(INPUT RECORDS)
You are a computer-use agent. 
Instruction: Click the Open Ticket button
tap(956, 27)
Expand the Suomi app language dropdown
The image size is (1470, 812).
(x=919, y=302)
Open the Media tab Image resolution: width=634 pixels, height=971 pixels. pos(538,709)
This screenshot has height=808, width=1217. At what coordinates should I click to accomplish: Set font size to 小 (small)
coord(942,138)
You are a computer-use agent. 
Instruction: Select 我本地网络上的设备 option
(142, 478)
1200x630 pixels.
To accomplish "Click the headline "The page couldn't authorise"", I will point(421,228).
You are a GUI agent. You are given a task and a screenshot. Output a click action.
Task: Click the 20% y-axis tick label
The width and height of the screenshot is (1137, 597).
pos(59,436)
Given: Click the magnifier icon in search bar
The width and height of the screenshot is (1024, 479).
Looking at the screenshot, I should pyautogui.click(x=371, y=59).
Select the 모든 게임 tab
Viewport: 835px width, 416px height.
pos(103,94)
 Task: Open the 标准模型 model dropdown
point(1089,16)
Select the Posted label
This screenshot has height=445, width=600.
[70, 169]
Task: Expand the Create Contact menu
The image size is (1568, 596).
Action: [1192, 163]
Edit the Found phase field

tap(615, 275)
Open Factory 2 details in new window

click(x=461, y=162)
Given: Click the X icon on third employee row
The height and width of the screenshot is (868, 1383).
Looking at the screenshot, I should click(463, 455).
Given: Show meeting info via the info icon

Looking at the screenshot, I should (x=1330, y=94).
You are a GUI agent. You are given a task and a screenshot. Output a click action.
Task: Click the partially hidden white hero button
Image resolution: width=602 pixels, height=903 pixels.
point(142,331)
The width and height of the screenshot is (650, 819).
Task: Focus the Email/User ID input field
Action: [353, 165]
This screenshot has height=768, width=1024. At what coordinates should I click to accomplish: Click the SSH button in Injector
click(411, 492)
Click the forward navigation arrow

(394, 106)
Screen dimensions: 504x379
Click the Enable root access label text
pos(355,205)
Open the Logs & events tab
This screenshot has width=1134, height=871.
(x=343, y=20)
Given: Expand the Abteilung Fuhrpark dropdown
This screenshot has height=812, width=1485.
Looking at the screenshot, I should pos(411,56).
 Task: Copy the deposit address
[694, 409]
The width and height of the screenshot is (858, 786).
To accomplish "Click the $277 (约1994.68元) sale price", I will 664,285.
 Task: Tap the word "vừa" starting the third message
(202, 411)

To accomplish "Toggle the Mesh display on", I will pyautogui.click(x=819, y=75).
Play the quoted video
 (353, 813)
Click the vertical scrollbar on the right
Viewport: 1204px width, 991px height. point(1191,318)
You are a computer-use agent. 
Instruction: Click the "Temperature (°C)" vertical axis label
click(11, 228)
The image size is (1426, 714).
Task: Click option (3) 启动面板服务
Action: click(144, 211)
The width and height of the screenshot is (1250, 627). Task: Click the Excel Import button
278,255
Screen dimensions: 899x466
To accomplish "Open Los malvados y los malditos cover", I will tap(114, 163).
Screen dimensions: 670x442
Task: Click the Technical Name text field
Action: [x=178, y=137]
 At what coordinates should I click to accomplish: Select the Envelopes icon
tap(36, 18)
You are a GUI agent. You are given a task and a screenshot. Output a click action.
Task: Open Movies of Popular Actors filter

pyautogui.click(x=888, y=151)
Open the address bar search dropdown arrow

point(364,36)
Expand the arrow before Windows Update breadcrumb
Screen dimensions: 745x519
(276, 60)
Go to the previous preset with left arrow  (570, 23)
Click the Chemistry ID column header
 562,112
(End INPUT RECORDS)
The lines wanted are those from the one holding "Task: Copy the deposit address" through the final line of the listing; print them exactly.

**EXERCISE RESULT:**
 Task: Copy the deposit address
[694, 409]
The width and height of the screenshot is (858, 786).
To accomplish "Click the $277 (约1994.68元) sale price", I will 664,285.
 Task: Tap the word "vừa" starting the third message
(202, 411)

To accomplish "Toggle the Mesh display on", I will pyautogui.click(x=819, y=75).
Play the quoted video
 (353, 813)
Click the vertical scrollbar on the right
Viewport: 1204px width, 991px height. point(1191,318)
You are a computer-use agent. 
Instruction: Click the "Temperature (°C)" vertical axis label
click(11, 228)
The image size is (1426, 714).
Task: Click option (3) 启动面板服务
Action: click(144, 211)
The width and height of the screenshot is (1250, 627). Task: Click the Excel Import button
278,255
Screen dimensions: 899x466
To accomplish "Open Los malvados y los malditos cover", I will tap(114, 163).
Screen dimensions: 670x442
Task: Click the Technical Name text field
Action: [x=178, y=137]
 At what coordinates should I click to accomplish: Select the Envelopes icon
tap(36, 18)
You are a GUI agent. You are given a task and a screenshot. Output a click action.
Task: Open Movies of Popular Actors filter

pyautogui.click(x=888, y=151)
Open the address bar search dropdown arrow

point(364,36)
Expand the arrow before Windows Update breadcrumb
Screen dimensions: 745x519
(276, 60)
Go to the previous preset with left arrow  (570, 23)
Click the Chemistry ID column header
 562,112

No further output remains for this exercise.